The Harvey brothers were sons of Christopher Harvey, a High Street baker and confectioner and at the AGM in 1910 Ralph Harvey had been voted onto the committee. Interestingly, he was serving in France as a sergeant in Lord Strathcona’s Horse, a cavalry regiment of the Canadian Army, when he was accidently killed on 1st March 1917. He is buried in Mont Huon Military Cemetery, Le Treport, France. John, known as Jack, served with the Royal 1st Devon Yeomanry during the doomed offensive against the Ottoman Turks at Gallipoli. He caught a fever at Suvla Bay and never recovered, despite making it back to England. He died in Bristol on 27th January 1916. He is buried in the Nightingale Road Cemetery, Farncombe. The Harveys also lost a third son, Ralph, who died fighting with the Australians during the Battle of Passchendaele in October 1917.

 

‘M? Hazel’ is something of a mystery.

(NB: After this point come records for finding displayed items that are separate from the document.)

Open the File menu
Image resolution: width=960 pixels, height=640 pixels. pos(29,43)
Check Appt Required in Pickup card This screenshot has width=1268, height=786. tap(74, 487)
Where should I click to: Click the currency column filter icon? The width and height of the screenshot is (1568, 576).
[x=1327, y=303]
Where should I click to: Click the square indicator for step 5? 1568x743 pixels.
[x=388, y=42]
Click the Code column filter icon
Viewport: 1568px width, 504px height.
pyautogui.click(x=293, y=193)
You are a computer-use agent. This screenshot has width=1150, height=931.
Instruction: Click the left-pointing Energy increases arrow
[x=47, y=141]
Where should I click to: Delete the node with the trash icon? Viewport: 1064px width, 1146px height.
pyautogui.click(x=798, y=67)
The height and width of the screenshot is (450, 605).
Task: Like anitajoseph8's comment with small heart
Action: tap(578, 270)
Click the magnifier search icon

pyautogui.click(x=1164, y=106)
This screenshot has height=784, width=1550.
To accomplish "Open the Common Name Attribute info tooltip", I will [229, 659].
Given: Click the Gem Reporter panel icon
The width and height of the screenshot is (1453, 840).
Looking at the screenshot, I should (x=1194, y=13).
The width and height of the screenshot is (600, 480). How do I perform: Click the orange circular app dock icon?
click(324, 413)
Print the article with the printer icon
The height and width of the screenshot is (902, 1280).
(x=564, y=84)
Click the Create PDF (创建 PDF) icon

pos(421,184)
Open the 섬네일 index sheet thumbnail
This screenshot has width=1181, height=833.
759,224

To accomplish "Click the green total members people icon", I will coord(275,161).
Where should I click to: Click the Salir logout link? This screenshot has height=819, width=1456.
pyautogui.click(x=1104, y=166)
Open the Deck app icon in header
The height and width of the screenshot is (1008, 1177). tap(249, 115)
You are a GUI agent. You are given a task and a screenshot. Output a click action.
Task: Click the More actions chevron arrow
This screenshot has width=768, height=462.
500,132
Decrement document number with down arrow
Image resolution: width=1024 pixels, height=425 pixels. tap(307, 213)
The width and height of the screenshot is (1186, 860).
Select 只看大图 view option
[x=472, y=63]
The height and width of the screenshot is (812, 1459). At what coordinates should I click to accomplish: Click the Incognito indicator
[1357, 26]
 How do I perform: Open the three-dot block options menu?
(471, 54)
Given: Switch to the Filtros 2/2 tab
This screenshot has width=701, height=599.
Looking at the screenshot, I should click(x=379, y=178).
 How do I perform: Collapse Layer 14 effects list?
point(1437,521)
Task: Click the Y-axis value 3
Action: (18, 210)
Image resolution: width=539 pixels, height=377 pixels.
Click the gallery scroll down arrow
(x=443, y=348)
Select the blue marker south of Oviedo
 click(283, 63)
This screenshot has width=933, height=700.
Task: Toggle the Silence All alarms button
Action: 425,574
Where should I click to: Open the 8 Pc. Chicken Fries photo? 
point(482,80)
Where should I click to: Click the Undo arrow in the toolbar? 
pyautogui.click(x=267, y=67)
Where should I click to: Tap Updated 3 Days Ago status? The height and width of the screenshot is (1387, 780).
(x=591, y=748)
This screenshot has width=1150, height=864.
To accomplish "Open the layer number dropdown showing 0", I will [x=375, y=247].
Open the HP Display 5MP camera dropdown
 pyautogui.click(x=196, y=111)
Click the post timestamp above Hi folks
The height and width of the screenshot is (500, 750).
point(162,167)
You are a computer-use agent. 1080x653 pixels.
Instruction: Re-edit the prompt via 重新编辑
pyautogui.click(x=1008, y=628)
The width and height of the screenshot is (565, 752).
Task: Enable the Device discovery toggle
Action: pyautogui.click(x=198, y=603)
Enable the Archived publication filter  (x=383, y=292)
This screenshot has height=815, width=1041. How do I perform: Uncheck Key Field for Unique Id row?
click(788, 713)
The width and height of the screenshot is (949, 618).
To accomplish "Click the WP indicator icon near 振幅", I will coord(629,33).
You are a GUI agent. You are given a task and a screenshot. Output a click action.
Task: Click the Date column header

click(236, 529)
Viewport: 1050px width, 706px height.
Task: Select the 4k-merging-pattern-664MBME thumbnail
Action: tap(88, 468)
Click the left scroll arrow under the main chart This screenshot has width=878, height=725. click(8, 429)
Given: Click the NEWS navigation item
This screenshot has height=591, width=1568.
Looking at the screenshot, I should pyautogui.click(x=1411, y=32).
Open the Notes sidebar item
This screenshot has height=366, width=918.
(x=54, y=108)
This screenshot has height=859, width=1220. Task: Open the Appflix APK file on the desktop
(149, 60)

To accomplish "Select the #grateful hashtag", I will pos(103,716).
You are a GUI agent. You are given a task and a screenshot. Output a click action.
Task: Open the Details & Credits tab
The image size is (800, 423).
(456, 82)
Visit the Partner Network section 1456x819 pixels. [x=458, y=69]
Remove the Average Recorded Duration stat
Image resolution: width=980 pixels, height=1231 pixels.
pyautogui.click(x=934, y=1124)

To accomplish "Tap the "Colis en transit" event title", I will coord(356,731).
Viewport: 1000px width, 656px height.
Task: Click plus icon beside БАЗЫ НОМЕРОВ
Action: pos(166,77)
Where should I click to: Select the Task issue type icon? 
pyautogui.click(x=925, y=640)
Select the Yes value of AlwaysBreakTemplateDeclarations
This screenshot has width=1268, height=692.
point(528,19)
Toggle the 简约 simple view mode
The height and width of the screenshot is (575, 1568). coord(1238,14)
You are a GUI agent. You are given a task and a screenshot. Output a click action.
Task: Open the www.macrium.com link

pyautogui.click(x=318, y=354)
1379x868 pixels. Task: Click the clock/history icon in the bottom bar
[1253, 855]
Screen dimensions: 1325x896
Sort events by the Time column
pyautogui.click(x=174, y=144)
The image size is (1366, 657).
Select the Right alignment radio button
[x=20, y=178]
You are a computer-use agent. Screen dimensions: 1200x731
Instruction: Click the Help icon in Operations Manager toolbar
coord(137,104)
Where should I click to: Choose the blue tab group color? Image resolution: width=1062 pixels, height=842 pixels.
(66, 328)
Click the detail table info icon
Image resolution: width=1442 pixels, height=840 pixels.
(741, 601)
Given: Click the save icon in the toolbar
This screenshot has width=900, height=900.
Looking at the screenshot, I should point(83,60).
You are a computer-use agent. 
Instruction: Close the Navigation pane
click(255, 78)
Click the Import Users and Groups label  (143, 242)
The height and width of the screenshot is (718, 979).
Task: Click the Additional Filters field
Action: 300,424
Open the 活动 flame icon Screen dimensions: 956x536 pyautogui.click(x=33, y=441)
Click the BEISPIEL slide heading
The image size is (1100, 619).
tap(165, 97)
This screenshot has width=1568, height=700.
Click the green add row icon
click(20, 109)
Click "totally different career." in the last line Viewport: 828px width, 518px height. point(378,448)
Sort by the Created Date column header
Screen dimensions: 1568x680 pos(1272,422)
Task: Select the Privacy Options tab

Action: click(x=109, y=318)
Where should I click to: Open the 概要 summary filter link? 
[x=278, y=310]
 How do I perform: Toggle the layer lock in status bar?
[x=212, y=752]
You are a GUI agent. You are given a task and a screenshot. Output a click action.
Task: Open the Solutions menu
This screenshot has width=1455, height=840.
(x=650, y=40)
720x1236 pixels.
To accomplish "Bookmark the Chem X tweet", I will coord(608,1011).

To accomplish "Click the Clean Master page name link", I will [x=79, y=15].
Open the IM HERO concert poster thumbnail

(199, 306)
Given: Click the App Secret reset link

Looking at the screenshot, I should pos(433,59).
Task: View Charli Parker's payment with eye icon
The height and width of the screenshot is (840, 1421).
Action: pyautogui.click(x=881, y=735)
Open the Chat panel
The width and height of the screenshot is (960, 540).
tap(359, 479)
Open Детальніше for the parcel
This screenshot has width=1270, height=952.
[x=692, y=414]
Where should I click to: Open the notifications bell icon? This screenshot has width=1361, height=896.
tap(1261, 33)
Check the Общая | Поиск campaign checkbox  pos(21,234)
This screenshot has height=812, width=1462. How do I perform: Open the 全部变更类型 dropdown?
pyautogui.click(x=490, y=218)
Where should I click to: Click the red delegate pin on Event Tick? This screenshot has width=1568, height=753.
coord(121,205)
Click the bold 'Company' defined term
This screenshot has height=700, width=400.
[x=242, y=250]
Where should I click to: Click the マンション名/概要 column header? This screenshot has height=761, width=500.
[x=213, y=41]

He may not have been a Godalming man and by 1935 members of the committee were unable to be certain of his first initial. Twenty-six servicemen with the surname ‘Hazel’ died during the First World War, according to the Commonwealth War Graves Commission, but none had the first initial ‘M’. Extensive further research would be required to find out if any of them had Godalming antecedents. Eighty-five servicemen with the surname ‘Hazell’ also died during the war, one of whom had the first initial ‘M’ but with no obvious involvement with our town.

 

The town lost 281 men with Godalming connections during the First World War, which has been calculated as representing nearly 15% of the town’s males between 18 and 40 years of age. After peace came in November 1918, the military remained very much in evidence in the town. Until the autumn of 1919 huge army camps on nearby Witley and Milford Commons continued to house around 20,000 Canadian soldiers waiting impatiently to go home. There were confusing times ahead, when for some angling would become a welcome distraction from their bitter memories.